- _GIVEN PROBLEM A_: Transcribe the stretch from "22 June 2007" through "for in the US?" in the article on the Foreign Corrupt Practices Act below, reproducing every word and punctuation mark unchanged.

- _PROVIDED PASSAGE_:
* start *

22 June 2007
The Stealthy Foreign Corrupt Practices Act
What constitutes "bribery?" How is it different from "making grease payments?" For what "corrupt practices" performed abroad can companies and businessmen be prosecuted for in the US?
The Stealthy Foreign Corrupt Practices Act
by Bruce Bean
Lecturer in Global Corporate Law at Michigan State University Law School
Among lawyers the Foreign Corrupt Practices Act or FCPA is one of America's least-loved exports. Enacted under President Jimmy Carter, it is a lasting legacy of our Watergate scandal. This federal statute aims to eliminate offshore bribery by American companies and requires that a company's books and records accurately reflect all transactions.

* end *

- _GIVEN PROBLEM B_: From the records below, pull out every line that contains the string "card", matching case exactly.

- _RECORDS SUPPLIED_:
* start *

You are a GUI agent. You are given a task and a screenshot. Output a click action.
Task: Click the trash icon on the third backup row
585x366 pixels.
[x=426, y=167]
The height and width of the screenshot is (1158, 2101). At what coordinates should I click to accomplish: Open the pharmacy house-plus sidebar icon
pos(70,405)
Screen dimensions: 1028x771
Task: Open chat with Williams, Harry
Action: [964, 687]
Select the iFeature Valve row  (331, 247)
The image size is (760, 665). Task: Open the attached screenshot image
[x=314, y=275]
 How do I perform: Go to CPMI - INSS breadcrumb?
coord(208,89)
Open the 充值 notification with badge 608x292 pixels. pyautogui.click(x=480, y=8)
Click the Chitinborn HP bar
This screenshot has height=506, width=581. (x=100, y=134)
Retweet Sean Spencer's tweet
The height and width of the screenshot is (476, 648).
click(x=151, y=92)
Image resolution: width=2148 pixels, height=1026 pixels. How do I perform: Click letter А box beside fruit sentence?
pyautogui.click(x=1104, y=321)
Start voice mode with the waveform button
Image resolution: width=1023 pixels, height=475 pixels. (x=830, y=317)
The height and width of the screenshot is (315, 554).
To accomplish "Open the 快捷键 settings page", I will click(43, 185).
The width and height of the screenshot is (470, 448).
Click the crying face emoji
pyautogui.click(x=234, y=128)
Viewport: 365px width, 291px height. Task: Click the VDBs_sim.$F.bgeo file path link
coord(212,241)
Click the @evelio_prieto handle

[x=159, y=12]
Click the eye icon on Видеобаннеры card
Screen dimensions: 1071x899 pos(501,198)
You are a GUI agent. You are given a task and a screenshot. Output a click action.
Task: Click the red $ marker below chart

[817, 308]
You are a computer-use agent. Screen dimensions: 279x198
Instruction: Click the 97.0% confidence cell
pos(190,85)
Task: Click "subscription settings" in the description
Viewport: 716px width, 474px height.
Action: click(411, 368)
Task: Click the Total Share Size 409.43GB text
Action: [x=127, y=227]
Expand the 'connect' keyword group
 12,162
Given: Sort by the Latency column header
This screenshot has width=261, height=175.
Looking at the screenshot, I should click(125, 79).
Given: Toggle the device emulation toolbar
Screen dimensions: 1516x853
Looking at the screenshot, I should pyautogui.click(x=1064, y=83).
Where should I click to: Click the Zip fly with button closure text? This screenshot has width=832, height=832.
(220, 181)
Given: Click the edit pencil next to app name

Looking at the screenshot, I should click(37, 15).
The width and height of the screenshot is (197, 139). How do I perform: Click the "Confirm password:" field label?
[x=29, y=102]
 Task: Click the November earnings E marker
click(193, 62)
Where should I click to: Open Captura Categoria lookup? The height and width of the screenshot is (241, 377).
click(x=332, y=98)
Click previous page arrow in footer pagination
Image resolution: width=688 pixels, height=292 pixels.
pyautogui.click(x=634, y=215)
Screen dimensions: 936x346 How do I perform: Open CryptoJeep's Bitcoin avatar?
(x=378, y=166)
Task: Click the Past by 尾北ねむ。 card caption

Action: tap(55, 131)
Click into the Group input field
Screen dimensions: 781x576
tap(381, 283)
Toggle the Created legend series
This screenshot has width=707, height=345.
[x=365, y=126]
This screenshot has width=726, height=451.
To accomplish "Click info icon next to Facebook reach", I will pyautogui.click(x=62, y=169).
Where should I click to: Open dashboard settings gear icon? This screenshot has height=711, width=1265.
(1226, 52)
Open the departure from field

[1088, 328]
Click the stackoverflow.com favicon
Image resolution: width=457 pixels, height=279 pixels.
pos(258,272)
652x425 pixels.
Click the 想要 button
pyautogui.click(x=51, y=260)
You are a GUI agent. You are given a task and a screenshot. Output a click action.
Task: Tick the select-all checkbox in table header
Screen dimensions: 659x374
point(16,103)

* end *

- _WRITTEN RESPONSE A_:
22 June 2007
The Stealthy Foreign Corrupt Practices Act
What constitutes "bribery?" How is it different from "making grease payments?" For what "corrupt practices" performed abroad can companies and businessmen be prosecuted for in the US?

- _WRITTEN RESPONSE B_:
Click the eye icon on Видеобаннеры card
Task: Click the Past by 尾北ねむ。 card caption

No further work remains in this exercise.